Ainsi, malgré des amplitudes journalières importantes, Monsieur [D] [B] n’apporte aucune pièce permettant de soutenir ses allégations, le tribunal ne peut passer outre les deux avis défavorables rendus par les CRRMP d’Aquitaine et d’Occitanie, qui ne sont contredits par aucun élément.
En conséquence, il convient donc de débouter Monsieur [D] [B] de l’ensemble de ses demandes.
— Sur les demandes accessoires
Sur le fondement des dispositions de l’article 696 du code de procédure civile, applicable devant le tribunal judiciaire spécialement désigné en vertu de l’article L. 211-16 du code de l’organisation judiciaire, sur le fondement de l’article R. 142-1-A du code de la sécurité sociale, au regard de la nature du litige, chacune des parties doit conserver la charge de ses propres dépens.

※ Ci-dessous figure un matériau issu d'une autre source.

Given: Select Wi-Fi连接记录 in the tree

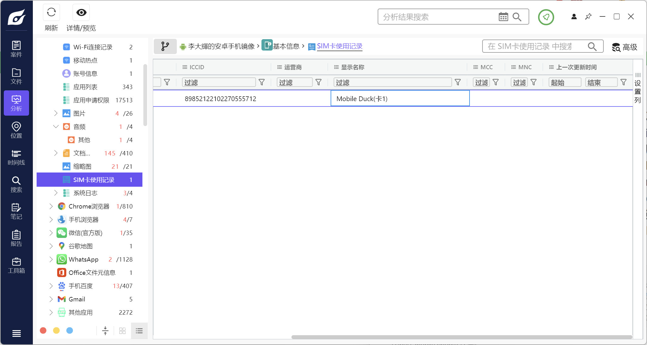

Eu égard à la situation de Monsieur [D] [B], il y a lieu d’ordonner l’exécution provisoire du présent jugement sur le fondement des dispositions de l’article R. 142-10-6 du code de la sécurité sociale.
PAR CES MOTIFS
Le tribunal judiciaire de Bordeaux, statuant par décision contradictoire mise à disposition au greffe et rendue en premier ressort,
DIT que la pathologie (« D# Lombo-sciatique S1 droite. IRM rachis lombaire : Au niveau L5-S1 : débord discal global associé à une petite hernie discales postérolatérale. Droite avec concordance radio-clinique ») déclarée le 5 septembre 2023 par Monsieur [D] [B] ne peut être prise en charge au titre de la législation sur les maladies professionnelles,
EN CONSEQUENCE,
DEBOUTE Monsieur [D] [B] de l’ensemble de ses demandes,
DIT que chacune des parties conserve la charge de ses propres dépens,
ORDONNE l’exécution provisoire du présent jugement.
Ainsi jugé et mis à disposition au greffe du tribunal le 27 mars 2026, et signé par la présidente et la greffière.